Velocity Reviews > RE: outline-style sorting algorithm

# RE: outline-style sorting algorithm

Delaney, Timothy C (Timothy)
Guest
Posts: n/a

 04-29-2004
Thorsten Kampe wrote:

>>>>> foo

>> ['1.0', '1.0.1', '1.1.1', '1.2', '1.9', '1.10', '1.11', '1.20',
>> '1.20.1', '1.30']
>>>>> foo.sort()
>>>>> foo

>> ['1.0', '1.0.1', '1.1.1', '1.10', '1.11', '1.2', '1.20', '1.20.1',
>> '1.30', '1.9']
>>
>> Obviously 1.20.1 should be after 1.9 if we look at this as
>> dot-delimited integers, not as decimal numbers.

>
> You need some general approach to avoid the DSU thing:
>
> def funcsort(seq, func):
> """ sort seq by func(item) """
> seq = seq[:]
> seq.sort(lambda x, y: cmp(func(x), func(y)))
> return seq
>
> funcsort(foo, lambda x: map(int, x.split('.')))

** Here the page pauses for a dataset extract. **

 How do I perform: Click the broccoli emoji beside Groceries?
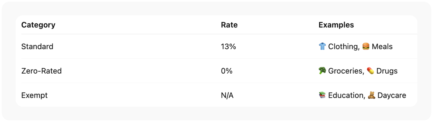click(322, 71)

I've seen you give this advice several times, today, and IMO it's
completely wrong.

DSU is *exactly* what you want to do. If you want to wrap it inside a
general function, that's fine, but DSU is in almost all cases preferred
to passing a comparison function - it's much faster.

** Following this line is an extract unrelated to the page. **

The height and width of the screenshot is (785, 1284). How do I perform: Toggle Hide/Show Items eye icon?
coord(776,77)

def sorted (seq, cmp=None, key=None):
""" sort seq by func(item) """
if key is None:
seq = seq[:]
else:
seq = [(key(e), i, e) for i, e in enumerate(seq)]

seq.sort(cmp)

if key is None:
return seq
else:
return [i[-1] for i in seq]

foo = ['1.0', '1.0.1', '1.1.1', '1.2', '1.9', '1.10', '1.11',
'1.20', '1.20.1', '1.30']

foo = sorted(foo, key=lambda x: map(int, x.split('.')))
print foo

Note that Python 2.4 will have DSU as a built-in idiom to `list.sort`
i.e. `list.sort(key=func)` but will be somewhat more efficient than the
above. Likewise there will be a new builtin `sorted` which has exactly
the same semantics as the above - it is stable, and it does not ever
compare the actual value if a key function is supplied - only the key
value (the above also compares the position, but that's an
implementation detail and has no visible effect).

Tim Delaney

Thorsten Kampe
Guest
Posts: n/a

 04-29-2004
* Delaney, Timothy C (Timothy) (2004-04-29 02:52 +0100)
> Thorsten Kampe wrote:
>>>>>> foo
>>> ['1.0', '1.0.1', '1.1.1', '1.2', '1.9', '1.10', '1.11', '1.20',
>>> '1.20.1', '1.30']
>>>>>> foo.sort()
>>>>>> foo
>>> ['1.0', '1.0.1', '1.1.1', '1.10', '1.11', '1.2', '1.20', '1.20.1',
>>> '1.30', '1.9']
>>>
>>> Obviously 1.20.1 should be after 1.9 if we look at this as
>>> dot-delimited integers, not as decimal numbers.

>>
>> You need some general approach to avoid the DSU thing:
>>
>> def funcsort(seq, func):
>> """ sort seq by func(item) """
>> seq = seq[:]
>> seq.sort(lambda x, y: cmp(func(x), func(y)))
>> return seq
>>
>> funcsort(foo, lambda x: map(int, x.split('.')))

>
> I've seen you give this advice several times, today, and IMO it's
> completely wrong.
>
> DSU is *exactly* what you want to do. If you want to wrap it inside a
> general function, that's fine, but DSU is in almost all cases preferred
> to passing a comparison function - it's much faster.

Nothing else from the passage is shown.